[Stored records]
☆ ☆ ☆ ☆ ☆

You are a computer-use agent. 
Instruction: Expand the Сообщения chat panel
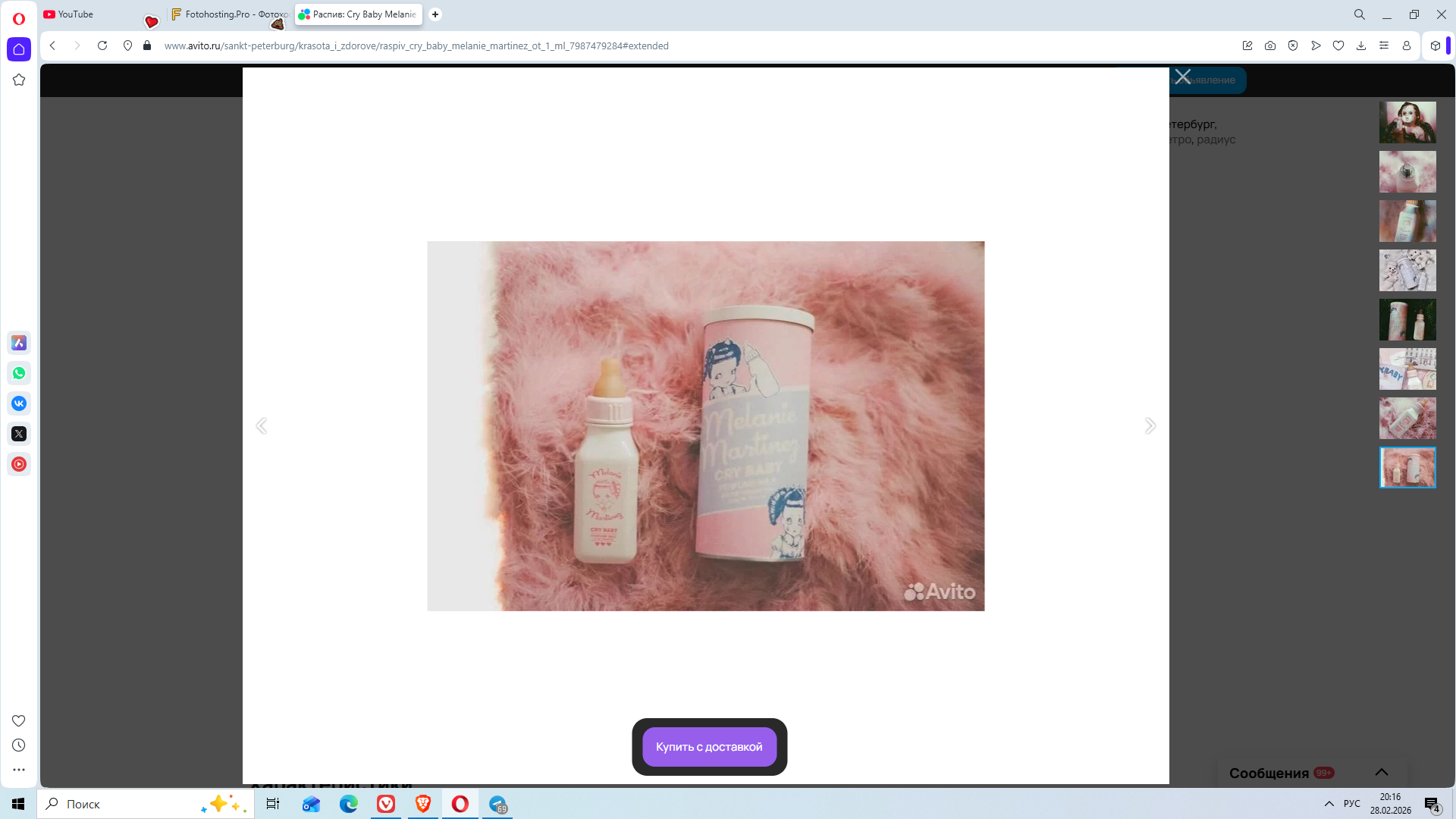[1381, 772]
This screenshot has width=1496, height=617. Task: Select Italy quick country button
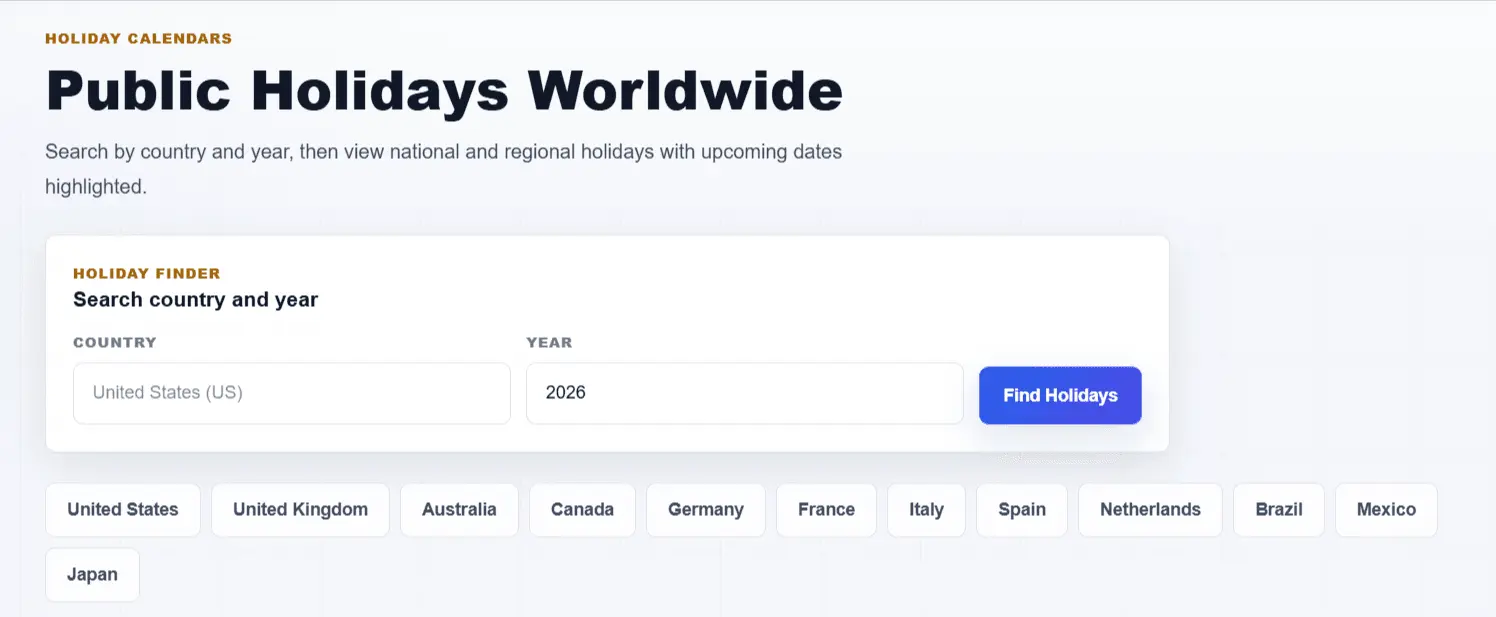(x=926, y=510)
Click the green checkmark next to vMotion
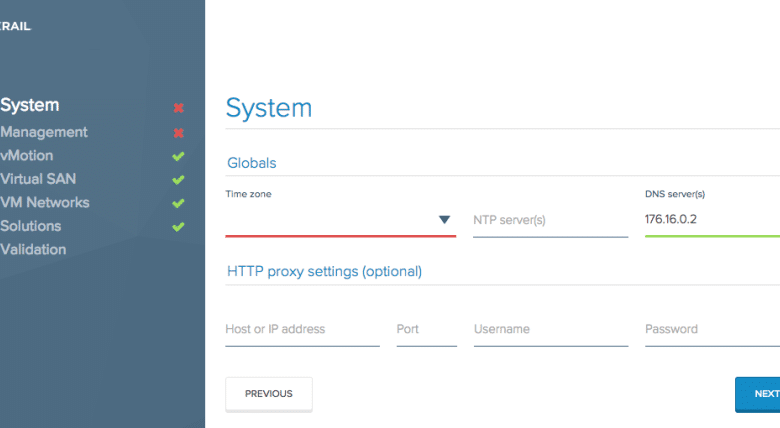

☆ ☆ ☆ ☆ ☆

[Short task]
Copy each line of the material above word for word, leaving out the pictures.

[Expected output]
You are a computer-use agent. 
Instruction: Expand the Сообщения chat panel
[1381, 772]
This screenshot has width=1496, height=617. Task: Select Italy quick country button
(x=926, y=510)
Click the green checkmark next to vMotion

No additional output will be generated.